Reeds nu de genoemde bedragen in de facturen van november en december 2010 niet corresponderen met de in de overgelegde verklaring van de gastouders vermelde betaalde bedragen voor deze maanden en ook anderszins niet is gebleken dat [appellante] deze bedragen heeft betaald, heeft [appellante] niet aangetoond in 2010 alle gestelde kosten van kinderopvang te hebben betaald. De rechtbank heeft daarom terecht overwogen dat de Belastingdienst/Toeslagen het aan [appellante] toegekende voorschot kinderopvangtoeslag over het jaar 2010 op nihil mocht vaststellen.
Het betoog faalt.
3. [appellante] betoogt dat de rechtbank ten onrechte niet is ingegaan op haar beroepsgrond dat de Belastingdienst/Toeslagen in strijd heeft gehandeld met het fair-play beginsel en het zorgvuldigheidsbeginsel door de aan haar toegekende voorschotten over 2009 en 2010 op nihil vast te stellen. Volgens [appellante] had onder meer het op de weg van de Belastingdienst/Toeslagen gelegen om haar te informeren over de door haar aan te tonen kosten van kinderopvang.
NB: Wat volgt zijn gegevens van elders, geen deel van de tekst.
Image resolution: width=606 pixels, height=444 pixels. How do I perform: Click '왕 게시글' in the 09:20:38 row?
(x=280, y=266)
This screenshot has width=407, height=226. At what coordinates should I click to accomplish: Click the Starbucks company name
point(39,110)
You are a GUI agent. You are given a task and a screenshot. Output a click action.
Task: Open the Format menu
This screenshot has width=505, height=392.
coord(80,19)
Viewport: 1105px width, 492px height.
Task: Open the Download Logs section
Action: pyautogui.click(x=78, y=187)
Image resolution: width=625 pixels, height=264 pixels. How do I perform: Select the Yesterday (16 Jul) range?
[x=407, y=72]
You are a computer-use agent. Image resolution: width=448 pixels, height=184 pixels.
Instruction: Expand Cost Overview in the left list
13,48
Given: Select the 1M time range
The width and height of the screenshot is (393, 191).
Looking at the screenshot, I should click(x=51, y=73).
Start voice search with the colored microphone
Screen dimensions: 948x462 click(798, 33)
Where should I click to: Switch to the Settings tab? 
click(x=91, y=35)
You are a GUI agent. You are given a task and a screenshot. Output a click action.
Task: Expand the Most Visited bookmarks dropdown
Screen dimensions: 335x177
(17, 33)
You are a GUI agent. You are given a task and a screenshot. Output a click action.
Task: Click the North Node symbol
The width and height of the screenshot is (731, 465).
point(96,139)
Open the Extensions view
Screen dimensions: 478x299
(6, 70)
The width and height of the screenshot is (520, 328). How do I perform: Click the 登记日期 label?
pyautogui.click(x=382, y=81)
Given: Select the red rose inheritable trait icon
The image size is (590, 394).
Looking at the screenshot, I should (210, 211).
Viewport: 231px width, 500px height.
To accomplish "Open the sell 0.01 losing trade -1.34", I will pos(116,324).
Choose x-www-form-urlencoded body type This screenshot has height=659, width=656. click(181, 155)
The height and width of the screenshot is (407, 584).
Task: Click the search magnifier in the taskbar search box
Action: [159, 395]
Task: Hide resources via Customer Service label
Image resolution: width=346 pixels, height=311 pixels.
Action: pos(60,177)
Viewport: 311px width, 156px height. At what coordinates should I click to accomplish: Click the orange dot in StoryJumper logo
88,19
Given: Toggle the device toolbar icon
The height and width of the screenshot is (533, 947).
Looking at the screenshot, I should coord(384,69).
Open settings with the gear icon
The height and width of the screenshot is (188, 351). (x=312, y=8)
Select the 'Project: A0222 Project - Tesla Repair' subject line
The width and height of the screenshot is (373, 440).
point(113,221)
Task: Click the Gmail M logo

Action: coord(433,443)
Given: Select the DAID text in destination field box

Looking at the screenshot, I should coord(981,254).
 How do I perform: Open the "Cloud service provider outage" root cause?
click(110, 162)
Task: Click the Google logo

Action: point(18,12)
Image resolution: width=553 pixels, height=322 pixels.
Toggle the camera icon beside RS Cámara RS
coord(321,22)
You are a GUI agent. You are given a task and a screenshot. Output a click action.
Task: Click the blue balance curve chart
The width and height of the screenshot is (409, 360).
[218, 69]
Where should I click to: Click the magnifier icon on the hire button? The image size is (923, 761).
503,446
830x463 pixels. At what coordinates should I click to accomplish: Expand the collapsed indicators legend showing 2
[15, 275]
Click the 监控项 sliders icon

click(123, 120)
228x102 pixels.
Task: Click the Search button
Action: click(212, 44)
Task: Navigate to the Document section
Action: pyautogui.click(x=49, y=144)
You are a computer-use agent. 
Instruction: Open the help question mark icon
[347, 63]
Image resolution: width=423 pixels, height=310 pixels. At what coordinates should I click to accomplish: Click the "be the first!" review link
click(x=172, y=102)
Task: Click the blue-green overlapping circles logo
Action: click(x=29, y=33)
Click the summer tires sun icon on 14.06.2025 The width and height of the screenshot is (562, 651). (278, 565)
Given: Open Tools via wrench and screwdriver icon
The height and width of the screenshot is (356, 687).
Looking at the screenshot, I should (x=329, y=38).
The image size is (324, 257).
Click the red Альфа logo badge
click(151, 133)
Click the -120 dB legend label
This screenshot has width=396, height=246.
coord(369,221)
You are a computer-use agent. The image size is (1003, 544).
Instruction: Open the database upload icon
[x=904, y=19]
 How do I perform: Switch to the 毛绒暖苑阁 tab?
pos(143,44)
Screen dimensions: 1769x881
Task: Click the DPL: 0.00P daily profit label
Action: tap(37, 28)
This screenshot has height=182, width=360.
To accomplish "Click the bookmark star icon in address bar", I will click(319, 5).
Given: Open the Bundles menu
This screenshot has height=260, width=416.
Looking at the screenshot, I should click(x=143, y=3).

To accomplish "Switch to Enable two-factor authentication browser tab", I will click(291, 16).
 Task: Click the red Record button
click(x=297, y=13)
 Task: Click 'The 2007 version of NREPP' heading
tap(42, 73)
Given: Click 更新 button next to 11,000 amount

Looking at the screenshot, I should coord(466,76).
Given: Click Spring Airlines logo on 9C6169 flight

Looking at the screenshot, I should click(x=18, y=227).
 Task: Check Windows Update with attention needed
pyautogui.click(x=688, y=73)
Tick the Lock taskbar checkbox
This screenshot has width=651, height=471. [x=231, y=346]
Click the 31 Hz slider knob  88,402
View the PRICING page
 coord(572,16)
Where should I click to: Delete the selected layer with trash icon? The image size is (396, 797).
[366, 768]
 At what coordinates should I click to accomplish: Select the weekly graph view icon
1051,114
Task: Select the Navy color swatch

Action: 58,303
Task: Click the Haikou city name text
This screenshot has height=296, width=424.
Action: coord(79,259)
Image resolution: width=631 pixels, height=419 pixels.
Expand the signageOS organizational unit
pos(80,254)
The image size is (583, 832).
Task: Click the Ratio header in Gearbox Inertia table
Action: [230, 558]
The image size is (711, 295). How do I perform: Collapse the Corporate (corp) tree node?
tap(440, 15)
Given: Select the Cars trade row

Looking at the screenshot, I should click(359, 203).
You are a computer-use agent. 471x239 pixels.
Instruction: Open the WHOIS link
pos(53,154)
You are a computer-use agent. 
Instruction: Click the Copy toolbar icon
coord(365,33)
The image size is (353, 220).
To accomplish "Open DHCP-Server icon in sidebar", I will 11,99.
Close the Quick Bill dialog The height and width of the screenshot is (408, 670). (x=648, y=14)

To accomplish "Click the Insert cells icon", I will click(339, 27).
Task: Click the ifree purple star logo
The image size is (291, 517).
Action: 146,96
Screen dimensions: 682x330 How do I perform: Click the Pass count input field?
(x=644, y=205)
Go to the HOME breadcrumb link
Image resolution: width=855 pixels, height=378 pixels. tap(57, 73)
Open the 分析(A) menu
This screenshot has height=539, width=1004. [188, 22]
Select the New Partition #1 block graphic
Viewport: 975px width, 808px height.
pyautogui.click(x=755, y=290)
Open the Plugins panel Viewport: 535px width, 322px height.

3.1. Dit betoog is weliswaar terecht voorgedragen maar kan niet leiden tot vernietiging van de aangevallen uitspraak. Uit artikel 5 in samenhang met artikel 7 van de Wko volgt dat alle kosten van kinderopvang moeten zijn betaald om voor kinderopvangtoeslag in aanmerking te komen. Zoals hiervoor is overwogen heeft [appellante] niet aannemelijk gemaakt in 2009 en 2010 alle kosten van kinderopvang te hebben betaald. De rechtbank heeft daarom terecht geoordeeld dat de Belastingdienst/Toeslagen de toegekende voorschotten over de jaren 2009 en 2010 herzien op nihil mocht vaststellen.
Het betoog faalt.
4. [appellante] voert aan dat de Belastingdienst/Toeslagen in strijd met het vertrouwensbeginsel heeft gehandeld door de toegekende voorschotten kinderopvangtoeslag over 2009 en 2010 herzien op nihil vast te stellen. In dit verband wijst [appellante] erop dat de Belastingdienst/Toeslagen voor de voorafgaande jaren wel definitief heeft vastgesteld dat zij aanspraak had op kinderopvangtoeslag.
4.1. [appellante] heeft deze grond voor het eerst in hoger beroep aangevoerd. Aangezien het hoger beroep is gericht tegen de uitspraak van de rechtbank en er geen reden is waarom dit betoog niet reeds bij de rechtbank kon worden aangevoerd, en zij dit uit een oogpunt van zorgvuldig en doelmatig gebruik van rechtsmiddelen had behoren te doen, dient deze grond buiten beschouwing te blijven.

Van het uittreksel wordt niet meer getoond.